[Data for processing — start]

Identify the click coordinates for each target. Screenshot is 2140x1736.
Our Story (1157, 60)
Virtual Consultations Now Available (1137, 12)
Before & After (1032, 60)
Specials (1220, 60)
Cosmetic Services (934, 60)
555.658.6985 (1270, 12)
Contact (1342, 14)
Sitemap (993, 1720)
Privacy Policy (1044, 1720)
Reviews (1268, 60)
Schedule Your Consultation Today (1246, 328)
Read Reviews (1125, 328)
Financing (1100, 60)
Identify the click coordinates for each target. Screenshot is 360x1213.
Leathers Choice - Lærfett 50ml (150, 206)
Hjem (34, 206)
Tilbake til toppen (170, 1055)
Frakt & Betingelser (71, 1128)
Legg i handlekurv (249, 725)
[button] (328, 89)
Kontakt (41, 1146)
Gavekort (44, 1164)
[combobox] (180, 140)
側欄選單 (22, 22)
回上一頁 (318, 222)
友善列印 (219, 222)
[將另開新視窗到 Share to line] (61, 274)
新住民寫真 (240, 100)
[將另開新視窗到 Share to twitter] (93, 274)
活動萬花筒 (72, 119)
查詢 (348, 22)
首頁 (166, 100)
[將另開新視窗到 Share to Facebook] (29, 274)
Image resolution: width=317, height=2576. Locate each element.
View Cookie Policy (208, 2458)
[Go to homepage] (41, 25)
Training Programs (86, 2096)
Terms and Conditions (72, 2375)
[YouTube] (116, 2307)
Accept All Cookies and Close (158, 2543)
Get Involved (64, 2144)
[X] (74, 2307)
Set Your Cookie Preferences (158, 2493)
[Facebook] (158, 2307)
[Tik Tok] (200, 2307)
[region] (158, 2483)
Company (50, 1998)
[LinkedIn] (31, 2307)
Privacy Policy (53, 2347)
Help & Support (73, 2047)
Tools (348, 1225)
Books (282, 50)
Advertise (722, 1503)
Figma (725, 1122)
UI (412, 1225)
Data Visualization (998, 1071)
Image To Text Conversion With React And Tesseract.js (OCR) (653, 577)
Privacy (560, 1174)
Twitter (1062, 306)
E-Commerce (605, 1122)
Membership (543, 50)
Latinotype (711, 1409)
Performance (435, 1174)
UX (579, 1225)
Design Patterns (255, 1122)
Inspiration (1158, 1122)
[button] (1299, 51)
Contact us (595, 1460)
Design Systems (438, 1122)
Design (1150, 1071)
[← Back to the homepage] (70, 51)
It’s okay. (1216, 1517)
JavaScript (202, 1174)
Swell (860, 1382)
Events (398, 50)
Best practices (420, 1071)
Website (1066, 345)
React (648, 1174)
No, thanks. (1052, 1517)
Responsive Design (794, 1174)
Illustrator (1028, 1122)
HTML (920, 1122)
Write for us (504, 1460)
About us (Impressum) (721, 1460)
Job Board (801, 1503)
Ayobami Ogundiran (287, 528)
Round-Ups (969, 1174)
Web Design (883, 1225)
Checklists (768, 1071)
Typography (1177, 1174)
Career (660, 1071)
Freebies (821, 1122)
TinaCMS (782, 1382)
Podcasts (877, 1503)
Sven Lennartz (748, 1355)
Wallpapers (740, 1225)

[Data for processing — finish]

The problem: Print exactly the lines from the one with "E-Commerce (605, 1122)" through the last line of the material, including both, and no others.

Answer to this exercise:
E-Commerce (605, 1122)
Membership (543, 50)
Latinotype (711, 1409)
Performance (435, 1174)
UX (579, 1225)
Design Patterns (255, 1122)
Inspiration (1158, 1122)
[button] (1299, 51)
Contact us (595, 1460)
Design Systems (438, 1122)
Design (1150, 1071)
[← Back to the homepage] (70, 51)
It’s okay. (1216, 1517)
JavaScript (202, 1174)
Swell (860, 1382)
Events (398, 50)
Best practices (420, 1071)
Website (1066, 345)
React (648, 1174)
No, thanks. (1052, 1517)
Responsive Design (794, 1174)
Illustrator (1028, 1122)
HTML (920, 1122)
Write for us (504, 1460)
About us (Impressum) (721, 1460)
Job Board (801, 1503)
Ayobami Ogundiran (287, 528)
Round-Ups (969, 1174)
Web Design (883, 1225)
Checklists (768, 1071)
Typography (1177, 1174)
Career (660, 1071)
Freebies (821, 1122)
TinaCMS (782, 1382)
Podcasts (877, 1503)
Sven Lennartz (748, 1355)
Wallpapers (740, 1225)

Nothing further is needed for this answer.